TASK:
All lines in the data bearing the string "computer" should be identified and copied.

SUPPLIED RECORDS:
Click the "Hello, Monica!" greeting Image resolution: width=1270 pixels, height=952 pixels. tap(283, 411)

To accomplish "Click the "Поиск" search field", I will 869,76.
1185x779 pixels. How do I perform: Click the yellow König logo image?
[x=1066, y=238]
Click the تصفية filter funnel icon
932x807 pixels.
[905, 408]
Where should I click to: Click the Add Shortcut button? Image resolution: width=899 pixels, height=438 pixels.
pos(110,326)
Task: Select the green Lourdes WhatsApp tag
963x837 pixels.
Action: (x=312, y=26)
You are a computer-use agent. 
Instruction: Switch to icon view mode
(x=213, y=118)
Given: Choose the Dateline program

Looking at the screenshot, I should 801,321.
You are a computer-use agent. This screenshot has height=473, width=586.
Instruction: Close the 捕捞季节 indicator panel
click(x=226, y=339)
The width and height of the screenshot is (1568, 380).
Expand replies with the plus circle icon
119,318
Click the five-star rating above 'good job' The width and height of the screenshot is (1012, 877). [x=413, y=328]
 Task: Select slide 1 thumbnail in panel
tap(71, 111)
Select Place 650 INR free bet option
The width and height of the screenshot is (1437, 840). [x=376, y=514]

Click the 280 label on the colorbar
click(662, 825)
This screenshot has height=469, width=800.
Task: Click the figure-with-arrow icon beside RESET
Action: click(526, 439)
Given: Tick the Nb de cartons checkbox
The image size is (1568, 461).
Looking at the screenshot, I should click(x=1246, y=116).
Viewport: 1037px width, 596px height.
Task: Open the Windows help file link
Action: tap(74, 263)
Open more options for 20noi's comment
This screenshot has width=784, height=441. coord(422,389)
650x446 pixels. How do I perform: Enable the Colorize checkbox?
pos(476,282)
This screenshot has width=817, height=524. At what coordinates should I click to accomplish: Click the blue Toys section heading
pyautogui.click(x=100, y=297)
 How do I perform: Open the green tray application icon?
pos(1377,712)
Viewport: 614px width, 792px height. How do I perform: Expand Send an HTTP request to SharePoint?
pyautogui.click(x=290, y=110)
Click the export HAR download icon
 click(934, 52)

EXPECTED ANSWER:
You are a computer-use agent. 
You are a computer-use agent. This screenshot has height=473, width=586.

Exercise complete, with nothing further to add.